Sunday, April 11, 2021

Quasi-Saigoku Inage 33 Kannon Pilgrimage

      Quasi-Saigoku Inage 33 Kannon Pilgrimage is located where there used to be the Inage Manor, which used to be managed by the Inage Family.  The founder and first head of the family was Inage Shigenari (?-1205), whose father, Oyamada Arishige (?-?), was the manager of the Oyamada Manor.  Shigenari's aunt, Nun Sabukawa (1137-1228), was the wet nurse of Minamoto Yoritomo (1147-1199), the founder and first shogun of the Kamakura Shogunate.  Shigenari's wife was a younger sister of Hojo Masako (1157-1225), Yoritomo's wife.

     Shigenari loved his wife so deeply that he became a Buddhist priest after her death and built a bridge over the River Banyu to pray for the comfort of her in the other world.  Yoritomo attended the commemorating ceremony of the completion of the bridge, fell off his horse on the way back, got unconscious, and died a month later.

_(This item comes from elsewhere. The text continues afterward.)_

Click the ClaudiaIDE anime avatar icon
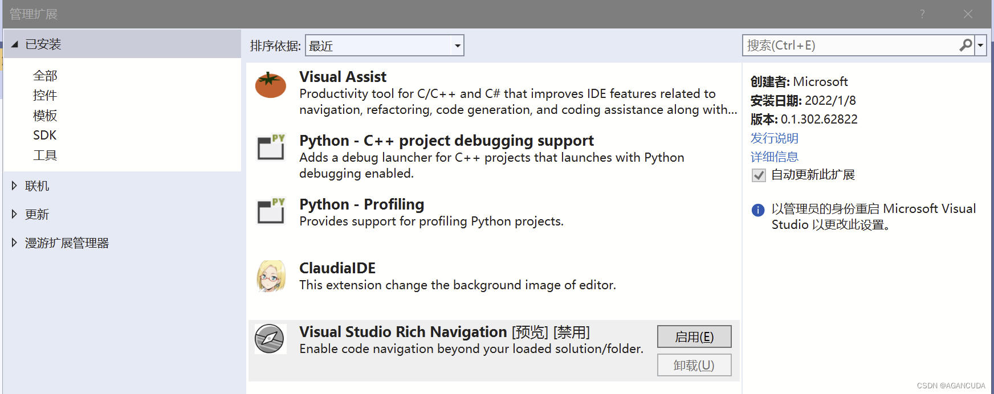coord(271,276)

     The strong relation with the shogunate family caught the Inage Family up in a fatal tragedy.

     Hojo Tokimasa (1138-1215), Yoritomo's father-in-law, was appropriating the shogunate.  Tokimasa cornered Hatakeyama Shigetada (1164-1205) into corner.

     On June 19, 1205, Shigetada left his hometown in Obusuma County, Musashi Province, with 130-strong cavalry to answer the emergency call from Kamakura.  When he arrived at Futamata River, what he faced was an army of tens of thousands of strong.  He realized he was trapped.  Instead of retreating, he made up of his mind to die with a good grace.  It was his old friend, Adachi Kagemori (?-1248), who charged at him first.
 
    Shigenari was suspected to be Tokimasa's conspirator and was killed by Okawado Yukimoto (?-?) on June 23, and the family was destroyed.  How short-lived the Inage Family was!  We have plenty of historic samurai heroes on books and TV dramas.  Countless historical samurai figures must have come and gone unbeknownst.

     On September 1, 1923, the Great Kanto Earthquake occurred.  The earthquake caused liquefaction at Shimomachiya in Chigasaki City, Kanagawa.  The  liquefaction revealed 7 log bridge pillars, which were examined by Dr. Numata Yorisuke (1867-1934).  The bridge was presumed to be what was built by Shigenari, and was estimated to be 21 meters wide and 60n meters long.

     The Inage Castle was located at the northern end of Kawasaki City.  When the main building of Joraku-ji Temple was disassembled and repaired in 1967 and 1968, an old document was found.  It said the Inage Manor had 206.63 hectares of rice field, and paid the tax of 3221.5 square meters of silk to the Fujiwara Clan.  In 1171, 55.624 hectares of rice field was added.